Our club lost several hundred pounds of targets a few years ago. Around here the storm water grates have a habit of disappearing as well. Disturbing.
 
You guys have any ideas on how to mark your steel to verify ownership in the off chance it would be recovered? I leave my steel "out" quite a bit and would rather not weld my initials into it. I'm no steel expert, but know that AR500 is harder than the hubs of hell. Could a guy mark it on the back side with a center punch? Initials, phone number, etc... Don't know which would win, the steel or the tool. I'm open to ideas.
 
You could always acid etch it.

You guys have any ideas on how to mark your steel to verify ownership in the off chance it would be recovered? I leave my steel "out" quite a bit and would rather not weld my initials into it. I'm no steel expert, but know that AR500 is harder than the hubs of hell. Could a guy mark it on the back side with a center punch? Initials, phone number, etc... Don't know which would win, the steel or the tool. I'm open to ideas.
 
Our range hangs steel from cross ties and have had to ban 50 Cal rifles on those ranges due to them shooting the cross ties! Our range is out on a Mesa and is a private range but why they shoot the cross ties is still unknown? Replacing the cross ties is making range officials very unhappy and they need their range cards pulled when caught! Being out on a Mesa in the middle of no where does not help but I guess they could be stealing the gongs as well? Good luck finding the worthless crack heads stealing your gongs! With a little effort maybe you will find them! Set some more gongs out and set up some trail cams or set in wait for them, I will set with ya but I will need to bring my LMT 556 and a thousand rounds :)
 
With things warming up, please keep an eye out for these on the odd chance they didn't end up at the recycler. There are not many organizations out there that want to do anything for the gun owner, short of relieving them of their guns, lets support the folks at the BLM.
 
That's wrong. It's stolen property and it remains the property of the original owner no matter what. That's why pawn shops have to fill out police paperwork in many places. If you find something that belongs to you, and you can prove it, you have every right to take it back, and have the police arrest the scrap dealer for trafficking in stolen goods to boot. When I took a bunch of scrap to the yard a couple of months ago I had to present my ID, which was photocopied, and I had to stand in a painted box on the floor next to the scale that had my scrap on it while they took a digital picture of me and the scrap. Scrap dealers who don't check ID and get an affidavit deserve to be jailed and put out of business because THEY are the ones who are creating the demand for stolen metal.
 
In the Denver area they have even been known to steal the brass shut off valves for irrigation water systems. The bigger issue here I worry is that at some point BLM and other agencies are no longer going to able to justify with replacing the steel. And use shooters are going to be left in the wind with nothing.
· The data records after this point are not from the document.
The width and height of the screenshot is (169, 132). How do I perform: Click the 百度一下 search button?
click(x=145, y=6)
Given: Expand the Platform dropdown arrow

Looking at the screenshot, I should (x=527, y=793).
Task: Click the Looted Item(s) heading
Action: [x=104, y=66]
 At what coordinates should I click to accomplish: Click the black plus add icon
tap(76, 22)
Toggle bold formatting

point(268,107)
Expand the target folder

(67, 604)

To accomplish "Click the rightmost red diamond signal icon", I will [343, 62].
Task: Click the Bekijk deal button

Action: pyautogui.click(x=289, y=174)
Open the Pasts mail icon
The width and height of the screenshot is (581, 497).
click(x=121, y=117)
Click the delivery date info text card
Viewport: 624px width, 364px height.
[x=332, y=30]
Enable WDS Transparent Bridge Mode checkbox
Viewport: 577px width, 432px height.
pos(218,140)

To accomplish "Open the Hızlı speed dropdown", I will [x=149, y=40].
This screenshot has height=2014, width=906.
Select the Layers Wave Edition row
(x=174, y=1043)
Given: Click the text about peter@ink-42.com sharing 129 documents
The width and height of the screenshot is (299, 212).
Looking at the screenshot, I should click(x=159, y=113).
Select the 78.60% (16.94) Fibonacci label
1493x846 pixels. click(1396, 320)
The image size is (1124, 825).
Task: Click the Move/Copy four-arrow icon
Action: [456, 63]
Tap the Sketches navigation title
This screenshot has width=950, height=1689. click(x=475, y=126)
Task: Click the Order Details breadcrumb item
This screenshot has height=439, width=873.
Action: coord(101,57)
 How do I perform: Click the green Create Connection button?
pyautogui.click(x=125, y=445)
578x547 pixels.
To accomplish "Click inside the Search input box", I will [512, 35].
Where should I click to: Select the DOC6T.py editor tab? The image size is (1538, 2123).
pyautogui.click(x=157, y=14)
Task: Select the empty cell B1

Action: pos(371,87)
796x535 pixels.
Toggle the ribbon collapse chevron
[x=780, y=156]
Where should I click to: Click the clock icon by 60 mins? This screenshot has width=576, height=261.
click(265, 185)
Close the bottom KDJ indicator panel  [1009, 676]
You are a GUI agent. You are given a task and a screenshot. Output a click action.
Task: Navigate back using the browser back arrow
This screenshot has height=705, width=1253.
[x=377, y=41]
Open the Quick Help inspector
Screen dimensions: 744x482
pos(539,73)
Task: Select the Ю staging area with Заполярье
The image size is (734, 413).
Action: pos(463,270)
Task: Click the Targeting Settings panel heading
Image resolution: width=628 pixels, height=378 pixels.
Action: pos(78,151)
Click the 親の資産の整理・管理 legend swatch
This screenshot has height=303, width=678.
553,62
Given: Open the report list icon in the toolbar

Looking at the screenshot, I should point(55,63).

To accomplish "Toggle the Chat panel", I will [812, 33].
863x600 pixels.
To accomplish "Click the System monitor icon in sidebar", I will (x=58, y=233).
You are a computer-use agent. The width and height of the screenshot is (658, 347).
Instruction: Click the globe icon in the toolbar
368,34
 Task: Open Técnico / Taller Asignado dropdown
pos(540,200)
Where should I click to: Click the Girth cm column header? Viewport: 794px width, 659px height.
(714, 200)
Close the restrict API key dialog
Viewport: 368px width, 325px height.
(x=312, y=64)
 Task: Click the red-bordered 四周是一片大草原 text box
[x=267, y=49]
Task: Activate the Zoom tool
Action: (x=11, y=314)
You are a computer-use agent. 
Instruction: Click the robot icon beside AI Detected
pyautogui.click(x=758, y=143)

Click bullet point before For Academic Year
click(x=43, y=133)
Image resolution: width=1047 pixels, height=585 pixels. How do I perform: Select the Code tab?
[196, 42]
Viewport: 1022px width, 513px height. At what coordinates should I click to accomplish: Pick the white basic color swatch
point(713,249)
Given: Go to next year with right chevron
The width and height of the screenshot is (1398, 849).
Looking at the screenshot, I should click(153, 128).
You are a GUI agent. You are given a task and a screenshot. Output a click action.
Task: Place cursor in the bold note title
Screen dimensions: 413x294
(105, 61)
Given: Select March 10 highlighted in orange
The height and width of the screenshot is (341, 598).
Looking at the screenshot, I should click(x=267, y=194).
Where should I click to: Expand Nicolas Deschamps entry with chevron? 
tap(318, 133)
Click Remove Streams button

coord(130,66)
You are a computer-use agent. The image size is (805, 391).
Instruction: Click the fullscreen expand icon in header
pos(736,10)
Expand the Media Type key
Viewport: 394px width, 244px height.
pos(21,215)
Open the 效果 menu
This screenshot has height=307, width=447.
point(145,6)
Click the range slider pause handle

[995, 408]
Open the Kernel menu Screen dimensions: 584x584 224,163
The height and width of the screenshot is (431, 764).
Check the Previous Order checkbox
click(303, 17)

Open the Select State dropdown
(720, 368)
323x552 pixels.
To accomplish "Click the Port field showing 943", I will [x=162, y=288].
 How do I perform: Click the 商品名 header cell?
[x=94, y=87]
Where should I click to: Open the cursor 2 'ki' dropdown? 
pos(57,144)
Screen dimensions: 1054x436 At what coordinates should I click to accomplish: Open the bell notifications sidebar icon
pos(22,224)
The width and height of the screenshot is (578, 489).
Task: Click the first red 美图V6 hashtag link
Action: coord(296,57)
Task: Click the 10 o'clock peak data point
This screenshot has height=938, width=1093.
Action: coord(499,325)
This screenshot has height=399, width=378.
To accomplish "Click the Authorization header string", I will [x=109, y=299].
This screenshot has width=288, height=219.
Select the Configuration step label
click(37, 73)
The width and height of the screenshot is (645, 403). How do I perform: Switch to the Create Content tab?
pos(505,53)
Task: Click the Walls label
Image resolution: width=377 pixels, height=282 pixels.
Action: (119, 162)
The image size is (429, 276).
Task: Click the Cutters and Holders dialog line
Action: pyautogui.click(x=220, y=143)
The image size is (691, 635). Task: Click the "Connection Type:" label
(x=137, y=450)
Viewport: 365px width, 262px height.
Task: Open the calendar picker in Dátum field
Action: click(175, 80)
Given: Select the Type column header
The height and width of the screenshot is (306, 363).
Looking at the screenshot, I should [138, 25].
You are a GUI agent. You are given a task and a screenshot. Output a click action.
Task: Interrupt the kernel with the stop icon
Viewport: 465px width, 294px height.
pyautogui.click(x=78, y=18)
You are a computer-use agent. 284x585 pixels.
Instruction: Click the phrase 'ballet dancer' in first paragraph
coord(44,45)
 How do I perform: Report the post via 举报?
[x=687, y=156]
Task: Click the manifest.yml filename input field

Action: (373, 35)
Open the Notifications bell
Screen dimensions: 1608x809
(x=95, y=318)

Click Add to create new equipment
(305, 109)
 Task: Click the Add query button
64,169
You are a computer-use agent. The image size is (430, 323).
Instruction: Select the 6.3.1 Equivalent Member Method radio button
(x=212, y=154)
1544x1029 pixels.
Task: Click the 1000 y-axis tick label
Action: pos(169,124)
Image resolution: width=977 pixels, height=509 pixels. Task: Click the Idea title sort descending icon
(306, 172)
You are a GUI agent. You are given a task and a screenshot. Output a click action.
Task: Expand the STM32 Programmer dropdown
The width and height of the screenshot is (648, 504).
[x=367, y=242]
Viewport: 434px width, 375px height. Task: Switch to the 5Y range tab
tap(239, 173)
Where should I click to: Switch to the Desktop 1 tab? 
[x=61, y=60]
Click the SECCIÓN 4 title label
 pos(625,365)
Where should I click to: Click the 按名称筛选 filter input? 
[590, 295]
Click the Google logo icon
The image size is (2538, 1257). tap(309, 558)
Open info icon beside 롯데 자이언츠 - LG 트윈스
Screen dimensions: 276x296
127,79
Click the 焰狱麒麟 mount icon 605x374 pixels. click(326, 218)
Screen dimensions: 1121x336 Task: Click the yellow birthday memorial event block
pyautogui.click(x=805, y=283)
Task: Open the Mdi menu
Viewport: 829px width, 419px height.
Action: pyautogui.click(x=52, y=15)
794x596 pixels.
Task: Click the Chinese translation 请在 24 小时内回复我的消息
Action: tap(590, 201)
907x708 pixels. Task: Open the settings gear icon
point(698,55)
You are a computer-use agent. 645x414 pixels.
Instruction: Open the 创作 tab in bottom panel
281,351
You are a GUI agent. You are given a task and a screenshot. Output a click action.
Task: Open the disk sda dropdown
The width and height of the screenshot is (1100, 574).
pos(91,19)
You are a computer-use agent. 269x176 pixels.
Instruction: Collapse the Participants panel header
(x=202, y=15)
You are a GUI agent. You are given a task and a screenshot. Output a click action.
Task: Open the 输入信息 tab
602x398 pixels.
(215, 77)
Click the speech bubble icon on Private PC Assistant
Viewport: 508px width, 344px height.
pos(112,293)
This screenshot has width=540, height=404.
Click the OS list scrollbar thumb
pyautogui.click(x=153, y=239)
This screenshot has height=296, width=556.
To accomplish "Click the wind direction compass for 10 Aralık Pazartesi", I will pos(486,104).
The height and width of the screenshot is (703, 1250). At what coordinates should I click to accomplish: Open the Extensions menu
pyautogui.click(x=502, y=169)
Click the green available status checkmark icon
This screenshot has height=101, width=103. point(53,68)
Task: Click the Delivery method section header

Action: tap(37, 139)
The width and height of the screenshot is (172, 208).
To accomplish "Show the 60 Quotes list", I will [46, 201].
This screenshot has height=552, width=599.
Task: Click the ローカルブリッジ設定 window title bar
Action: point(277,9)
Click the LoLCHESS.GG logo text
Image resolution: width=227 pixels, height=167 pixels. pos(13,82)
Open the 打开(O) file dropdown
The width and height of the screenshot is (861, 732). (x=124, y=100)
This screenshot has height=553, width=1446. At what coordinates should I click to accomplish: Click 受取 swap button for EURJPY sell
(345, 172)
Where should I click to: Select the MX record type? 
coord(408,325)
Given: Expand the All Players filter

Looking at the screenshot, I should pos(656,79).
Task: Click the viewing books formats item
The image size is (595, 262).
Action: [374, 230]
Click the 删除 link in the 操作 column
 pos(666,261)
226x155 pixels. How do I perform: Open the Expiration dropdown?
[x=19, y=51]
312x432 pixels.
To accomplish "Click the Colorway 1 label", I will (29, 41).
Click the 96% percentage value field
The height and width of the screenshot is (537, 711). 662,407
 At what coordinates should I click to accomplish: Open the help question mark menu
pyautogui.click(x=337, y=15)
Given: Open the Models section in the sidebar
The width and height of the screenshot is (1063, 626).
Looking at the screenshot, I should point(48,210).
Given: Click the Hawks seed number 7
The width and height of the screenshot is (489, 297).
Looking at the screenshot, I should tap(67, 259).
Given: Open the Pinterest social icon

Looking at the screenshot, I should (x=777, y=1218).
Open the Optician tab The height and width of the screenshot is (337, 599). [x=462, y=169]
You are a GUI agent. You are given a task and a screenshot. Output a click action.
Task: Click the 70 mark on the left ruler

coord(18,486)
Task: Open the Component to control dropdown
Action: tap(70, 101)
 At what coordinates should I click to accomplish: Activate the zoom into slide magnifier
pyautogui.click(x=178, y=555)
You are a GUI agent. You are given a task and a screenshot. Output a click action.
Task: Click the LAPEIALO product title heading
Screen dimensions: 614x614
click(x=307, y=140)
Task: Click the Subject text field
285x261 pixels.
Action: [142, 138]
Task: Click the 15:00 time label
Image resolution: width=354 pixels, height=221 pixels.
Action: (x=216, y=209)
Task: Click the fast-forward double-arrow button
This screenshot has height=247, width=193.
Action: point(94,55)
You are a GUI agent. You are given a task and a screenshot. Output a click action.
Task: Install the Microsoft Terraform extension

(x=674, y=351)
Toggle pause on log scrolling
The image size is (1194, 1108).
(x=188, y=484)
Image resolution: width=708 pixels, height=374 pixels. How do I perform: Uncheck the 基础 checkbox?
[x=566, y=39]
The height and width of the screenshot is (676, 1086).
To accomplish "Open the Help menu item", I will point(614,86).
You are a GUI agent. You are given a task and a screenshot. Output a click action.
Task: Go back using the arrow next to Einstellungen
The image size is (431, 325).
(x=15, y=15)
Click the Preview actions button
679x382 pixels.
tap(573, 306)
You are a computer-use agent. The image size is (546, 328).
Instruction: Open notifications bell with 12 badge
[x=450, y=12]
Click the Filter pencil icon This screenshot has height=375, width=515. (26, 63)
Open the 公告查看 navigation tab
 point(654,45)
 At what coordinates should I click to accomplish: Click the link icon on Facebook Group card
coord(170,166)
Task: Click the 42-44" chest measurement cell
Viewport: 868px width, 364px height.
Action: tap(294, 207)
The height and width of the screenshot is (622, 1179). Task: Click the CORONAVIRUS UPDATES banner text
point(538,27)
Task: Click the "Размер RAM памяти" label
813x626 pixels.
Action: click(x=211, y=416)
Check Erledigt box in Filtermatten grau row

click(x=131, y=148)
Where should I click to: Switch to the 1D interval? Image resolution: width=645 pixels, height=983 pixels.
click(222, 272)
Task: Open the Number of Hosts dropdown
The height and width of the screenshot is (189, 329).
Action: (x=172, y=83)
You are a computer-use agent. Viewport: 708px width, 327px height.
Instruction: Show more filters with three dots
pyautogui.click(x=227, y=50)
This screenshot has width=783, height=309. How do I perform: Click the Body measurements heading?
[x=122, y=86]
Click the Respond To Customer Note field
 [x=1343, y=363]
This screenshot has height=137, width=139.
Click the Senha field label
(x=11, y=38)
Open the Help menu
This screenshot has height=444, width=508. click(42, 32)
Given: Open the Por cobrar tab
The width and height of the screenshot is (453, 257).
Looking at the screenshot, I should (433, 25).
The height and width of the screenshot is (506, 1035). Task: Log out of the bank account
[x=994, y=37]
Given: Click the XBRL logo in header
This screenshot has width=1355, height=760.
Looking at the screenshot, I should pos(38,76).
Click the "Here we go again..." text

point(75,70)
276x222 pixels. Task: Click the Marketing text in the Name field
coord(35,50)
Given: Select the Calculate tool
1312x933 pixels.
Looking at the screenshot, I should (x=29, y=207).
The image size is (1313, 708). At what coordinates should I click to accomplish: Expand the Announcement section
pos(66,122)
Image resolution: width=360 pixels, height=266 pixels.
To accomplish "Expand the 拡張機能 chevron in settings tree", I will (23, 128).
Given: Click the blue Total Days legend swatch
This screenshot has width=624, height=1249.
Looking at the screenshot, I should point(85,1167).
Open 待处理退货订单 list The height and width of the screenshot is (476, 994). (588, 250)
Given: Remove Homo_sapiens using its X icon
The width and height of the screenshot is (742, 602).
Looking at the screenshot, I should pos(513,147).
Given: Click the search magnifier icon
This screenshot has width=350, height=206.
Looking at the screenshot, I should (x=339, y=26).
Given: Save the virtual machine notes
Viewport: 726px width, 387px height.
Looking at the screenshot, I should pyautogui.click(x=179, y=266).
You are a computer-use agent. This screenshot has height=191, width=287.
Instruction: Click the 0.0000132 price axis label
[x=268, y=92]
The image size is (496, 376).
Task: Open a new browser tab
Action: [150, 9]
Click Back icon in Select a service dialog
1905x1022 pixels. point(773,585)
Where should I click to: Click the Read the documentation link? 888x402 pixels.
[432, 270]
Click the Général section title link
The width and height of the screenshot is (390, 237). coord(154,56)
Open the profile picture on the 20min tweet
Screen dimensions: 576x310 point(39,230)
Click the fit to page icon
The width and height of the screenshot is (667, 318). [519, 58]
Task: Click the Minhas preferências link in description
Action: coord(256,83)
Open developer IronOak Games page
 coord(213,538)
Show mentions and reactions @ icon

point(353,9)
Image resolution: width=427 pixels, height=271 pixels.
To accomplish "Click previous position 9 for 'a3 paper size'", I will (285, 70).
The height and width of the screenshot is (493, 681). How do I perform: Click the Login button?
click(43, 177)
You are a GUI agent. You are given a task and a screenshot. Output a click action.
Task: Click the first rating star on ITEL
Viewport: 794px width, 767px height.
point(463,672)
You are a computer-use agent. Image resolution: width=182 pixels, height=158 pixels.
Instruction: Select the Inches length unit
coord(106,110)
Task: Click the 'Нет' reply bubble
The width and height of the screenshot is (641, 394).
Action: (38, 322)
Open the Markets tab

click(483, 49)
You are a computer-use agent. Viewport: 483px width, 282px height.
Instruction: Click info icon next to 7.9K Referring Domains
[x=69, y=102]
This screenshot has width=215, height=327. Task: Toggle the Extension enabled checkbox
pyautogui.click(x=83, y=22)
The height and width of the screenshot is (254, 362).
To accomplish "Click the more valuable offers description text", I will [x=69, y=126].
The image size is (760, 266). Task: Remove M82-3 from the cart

My favorite BLM target is available in endless quantity: Rocks!
 
You guys have any ideas on how to mark your steel to verify ownership in the off chance it would be recovered? I leave my steel "out" quite a bit and would rather not weld my initials into it. I'm no steel expert, but know that AR500 is harder than the hubs of hell. Could a guy mark it on the back side with a center punch? Initials, phone number, etc... Don't know which would win, the steel or the tool. I'm open to ideas.

Get a stamp with a custom cartouche made, very small, and stamp all six faces in a standard place, including the edges. Better chance it won't be found and ground out. Problem is, once it gets to the scrap yard it's going to be buried under 20 tons of other stolen scrap before the thief leaves the lot.

A few claymore mines wired to the steel might have positive results...

Or, just resign yourself to picking up your steel. I bought some nice automatic-reset targets at Knob Creek last year. Pain in the ass to carry around but I'm thinking of building an off-road cart so I can haul them behind an ATV. Right now I have a Polaris six by six with the cargo bed, which works great.